• DATA FOR THIS EXERCISE:
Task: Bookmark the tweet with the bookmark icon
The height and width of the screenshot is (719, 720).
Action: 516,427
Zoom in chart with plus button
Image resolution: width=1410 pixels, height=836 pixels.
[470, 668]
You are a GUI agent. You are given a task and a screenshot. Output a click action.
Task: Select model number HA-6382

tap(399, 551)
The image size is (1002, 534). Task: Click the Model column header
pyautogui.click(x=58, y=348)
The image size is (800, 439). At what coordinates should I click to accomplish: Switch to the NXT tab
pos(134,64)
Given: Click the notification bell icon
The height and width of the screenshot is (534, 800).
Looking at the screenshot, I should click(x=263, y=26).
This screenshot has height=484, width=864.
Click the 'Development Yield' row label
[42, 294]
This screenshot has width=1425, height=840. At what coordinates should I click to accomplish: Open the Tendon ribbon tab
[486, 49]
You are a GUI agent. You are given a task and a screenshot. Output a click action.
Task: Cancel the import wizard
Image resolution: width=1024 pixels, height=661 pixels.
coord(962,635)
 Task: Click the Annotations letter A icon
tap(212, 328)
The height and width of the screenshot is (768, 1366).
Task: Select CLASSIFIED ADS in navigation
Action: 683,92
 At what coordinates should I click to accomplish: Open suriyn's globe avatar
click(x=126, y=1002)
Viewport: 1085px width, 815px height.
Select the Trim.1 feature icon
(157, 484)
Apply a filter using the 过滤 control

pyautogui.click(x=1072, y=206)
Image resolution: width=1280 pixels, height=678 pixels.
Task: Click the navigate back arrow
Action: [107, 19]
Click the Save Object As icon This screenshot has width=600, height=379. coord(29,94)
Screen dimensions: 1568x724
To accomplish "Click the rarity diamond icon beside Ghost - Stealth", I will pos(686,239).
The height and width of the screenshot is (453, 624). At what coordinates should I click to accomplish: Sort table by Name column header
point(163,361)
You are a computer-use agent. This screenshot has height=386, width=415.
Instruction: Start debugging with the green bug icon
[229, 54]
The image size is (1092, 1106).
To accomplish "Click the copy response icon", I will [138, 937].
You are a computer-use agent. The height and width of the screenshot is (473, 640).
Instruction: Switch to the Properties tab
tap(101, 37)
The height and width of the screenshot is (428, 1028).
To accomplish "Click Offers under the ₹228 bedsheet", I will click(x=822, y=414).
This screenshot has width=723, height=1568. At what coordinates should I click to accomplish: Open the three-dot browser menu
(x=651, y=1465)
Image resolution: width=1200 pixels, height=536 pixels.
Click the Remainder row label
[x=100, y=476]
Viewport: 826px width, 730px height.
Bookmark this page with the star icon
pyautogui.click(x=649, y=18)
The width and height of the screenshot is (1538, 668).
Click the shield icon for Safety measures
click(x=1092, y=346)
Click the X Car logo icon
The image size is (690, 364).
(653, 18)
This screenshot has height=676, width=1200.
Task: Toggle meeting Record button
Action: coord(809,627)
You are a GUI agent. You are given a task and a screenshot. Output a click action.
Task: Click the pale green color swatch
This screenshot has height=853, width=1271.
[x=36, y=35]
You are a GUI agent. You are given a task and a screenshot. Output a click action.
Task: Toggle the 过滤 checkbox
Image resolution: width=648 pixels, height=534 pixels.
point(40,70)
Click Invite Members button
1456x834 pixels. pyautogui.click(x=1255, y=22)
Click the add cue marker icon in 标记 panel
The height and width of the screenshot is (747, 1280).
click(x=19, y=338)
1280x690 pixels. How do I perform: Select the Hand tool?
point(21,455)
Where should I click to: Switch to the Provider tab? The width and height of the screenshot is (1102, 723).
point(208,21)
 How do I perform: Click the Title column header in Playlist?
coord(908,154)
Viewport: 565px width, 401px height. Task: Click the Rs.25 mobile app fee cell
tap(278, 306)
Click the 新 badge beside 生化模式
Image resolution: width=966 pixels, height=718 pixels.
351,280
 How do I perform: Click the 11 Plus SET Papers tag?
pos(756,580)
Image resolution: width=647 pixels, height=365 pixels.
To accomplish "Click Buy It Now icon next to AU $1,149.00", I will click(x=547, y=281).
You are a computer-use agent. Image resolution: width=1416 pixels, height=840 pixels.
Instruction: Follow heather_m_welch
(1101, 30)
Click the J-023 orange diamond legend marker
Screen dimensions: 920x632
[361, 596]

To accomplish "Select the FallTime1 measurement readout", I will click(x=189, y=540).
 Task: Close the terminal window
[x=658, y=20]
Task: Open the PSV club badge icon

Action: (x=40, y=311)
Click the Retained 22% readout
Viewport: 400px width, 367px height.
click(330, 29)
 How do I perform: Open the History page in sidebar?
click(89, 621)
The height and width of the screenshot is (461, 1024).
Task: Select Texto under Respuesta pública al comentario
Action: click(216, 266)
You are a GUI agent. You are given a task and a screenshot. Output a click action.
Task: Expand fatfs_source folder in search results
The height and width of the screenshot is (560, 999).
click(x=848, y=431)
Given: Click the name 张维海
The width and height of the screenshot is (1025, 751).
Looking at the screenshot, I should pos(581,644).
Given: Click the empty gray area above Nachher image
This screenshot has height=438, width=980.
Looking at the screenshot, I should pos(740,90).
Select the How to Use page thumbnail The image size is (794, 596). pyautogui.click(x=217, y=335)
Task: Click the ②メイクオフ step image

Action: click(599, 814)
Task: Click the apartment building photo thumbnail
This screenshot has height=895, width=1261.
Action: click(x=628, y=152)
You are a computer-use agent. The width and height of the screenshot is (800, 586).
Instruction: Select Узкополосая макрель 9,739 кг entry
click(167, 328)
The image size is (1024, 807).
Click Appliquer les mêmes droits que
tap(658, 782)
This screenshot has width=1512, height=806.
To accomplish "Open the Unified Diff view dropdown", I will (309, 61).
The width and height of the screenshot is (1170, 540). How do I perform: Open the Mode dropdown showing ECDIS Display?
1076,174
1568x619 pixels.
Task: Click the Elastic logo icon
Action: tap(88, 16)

• EXERCISE GOAL: Line by line, reproduce the data exactly.

• RESULT OF THIS EXERCISE:
Task: Bookmark the tweet with the bookmark icon
The height and width of the screenshot is (719, 720).
Action: 516,427
Zoom in chart with plus button
Image resolution: width=1410 pixels, height=836 pixels.
[470, 668]
You are a GUI agent. You are given a task and a screenshot. Output a click action.
Task: Select model number HA-6382

tap(399, 551)
The image size is (1002, 534). Task: Click the Model column header
pyautogui.click(x=58, y=348)
The image size is (800, 439). At what coordinates should I click to accomplish: Switch to the NXT tab
pos(134,64)
Given: Click the notification bell icon
The height and width of the screenshot is (534, 800).
Looking at the screenshot, I should click(x=263, y=26).
This screenshot has height=484, width=864.
Click the 'Development Yield' row label
[42, 294]
This screenshot has width=1425, height=840. At what coordinates should I click to accomplish: Open the Tendon ribbon tab
[486, 49]
You are a GUI agent. You are given a task and a screenshot. Output a click action.
Task: Cancel the import wizard
Image resolution: width=1024 pixels, height=661 pixels.
coord(962,635)
 Task: Click the Annotations letter A icon
tap(212, 328)
The height and width of the screenshot is (768, 1366).
Task: Select CLASSIFIED ADS in navigation
Action: 683,92
 At what coordinates should I click to accomplish: Open suriyn's globe avatar
click(x=126, y=1002)
Viewport: 1085px width, 815px height.
Select the Trim.1 feature icon
(157, 484)
Apply a filter using the 过滤 control

pyautogui.click(x=1072, y=206)
Image resolution: width=1280 pixels, height=678 pixels.
Task: Click the navigate back arrow
Action: [107, 19]
Click the Save Object As icon This screenshot has width=600, height=379. coord(29,94)
Screen dimensions: 1568x724
To accomplish "Click the rarity diamond icon beside Ghost - Stealth", I will pos(686,239).
The height and width of the screenshot is (453, 624). At what coordinates should I click to accomplish: Sort table by Name column header
point(163,361)
You are a computer-use agent. This screenshot has height=386, width=415.
Instruction: Start debugging with the green bug icon
[229, 54]
The image size is (1092, 1106).
To accomplish "Click the copy response icon", I will [138, 937].
You are a computer-use agent. The height and width of the screenshot is (473, 640).
Instruction: Switch to the Properties tab
tap(101, 37)
The height and width of the screenshot is (428, 1028).
To accomplish "Click Offers under the ₹228 bedsheet", I will click(x=822, y=414).
This screenshot has width=723, height=1568. At what coordinates should I click to accomplish: Open the three-dot browser menu
(x=651, y=1465)
Image resolution: width=1200 pixels, height=536 pixels.
Click the Remainder row label
[x=100, y=476]
Viewport: 826px width, 730px height.
Bookmark this page with the star icon
pyautogui.click(x=649, y=18)
The width and height of the screenshot is (1538, 668).
Click the shield icon for Safety measures
click(x=1092, y=346)
Click the X Car logo icon
The image size is (690, 364).
(653, 18)
This screenshot has height=676, width=1200.
Task: Toggle meeting Record button
Action: coord(809,627)
You are a GUI agent. You are given a task and a screenshot. Output a click action.
Task: Click the pale green color swatch
This screenshot has height=853, width=1271.
[x=36, y=35]
You are a GUI agent. You are given a task and a screenshot. Output a click action.
Task: Toggle the 过滤 checkbox
Image resolution: width=648 pixels, height=534 pixels.
point(40,70)
Click Invite Members button
1456x834 pixels. pyautogui.click(x=1255, y=22)
Click the add cue marker icon in 标记 panel
The height and width of the screenshot is (747, 1280).
click(x=19, y=338)
1280x690 pixels. How do I perform: Select the Hand tool?
point(21,455)
Where should I click to: Switch to the Provider tab? The width and height of the screenshot is (1102, 723).
point(208,21)
 How do I perform: Click the Title column header in Playlist?
coord(908,154)
Viewport: 565px width, 401px height. Task: Click the Rs.25 mobile app fee cell
tap(278, 306)
Click the 新 badge beside 生化模式
Image resolution: width=966 pixels, height=718 pixels.
351,280
 How do I perform: Click the 11 Plus SET Papers tag?
pos(756,580)
Image resolution: width=647 pixels, height=365 pixels.
To accomplish "Click Buy It Now icon next to AU $1,149.00", I will click(x=547, y=281).
You are a computer-use agent. Image resolution: width=1416 pixels, height=840 pixels.
Instruction: Follow heather_m_welch
(1101, 30)
Click the J-023 orange diamond legend marker
Screen dimensions: 920x632
[361, 596]

To accomplish "Select the FallTime1 measurement readout", I will click(x=189, y=540).
 Task: Close the terminal window
[x=658, y=20]
Task: Open the PSV club badge icon

Action: (x=40, y=311)
Click the Retained 22% readout
Viewport: 400px width, 367px height.
click(330, 29)
 How do I perform: Open the History page in sidebar?
click(89, 621)
The height and width of the screenshot is (461, 1024).
Task: Select Texto under Respuesta pública al comentario
Action: click(216, 266)
You are a GUI agent. You are given a task and a screenshot. Output a click action.
Task: Expand fatfs_source folder in search results
The height and width of the screenshot is (560, 999).
click(x=848, y=431)
Given: Click the name 张维海
The width and height of the screenshot is (1025, 751).
Looking at the screenshot, I should pos(581,644).
Given: Click the empty gray area above Nachher image
This screenshot has height=438, width=980.
Looking at the screenshot, I should pos(740,90).
Select the How to Use page thumbnail The image size is (794, 596). pyautogui.click(x=217, y=335)
Task: Click the ②メイクオフ step image

Action: click(599, 814)
Task: Click the apartment building photo thumbnail
This screenshot has height=895, width=1261.
Action: click(x=628, y=152)
You are a computer-use agent. The width and height of the screenshot is (800, 586).
Instruction: Select Узкополосая макрель 9,739 кг entry
click(167, 328)
The image size is (1024, 807).
Click Appliquer les mêmes droits que
tap(658, 782)
This screenshot has width=1512, height=806.
To accomplish "Open the Unified Diff view dropdown", I will (309, 61).
The width and height of the screenshot is (1170, 540). How do I perform: Open the Mode dropdown showing ECDIS Display?
1076,174
1568x619 pixels.
Task: Click the Elastic logo icon
Action: tap(88, 16)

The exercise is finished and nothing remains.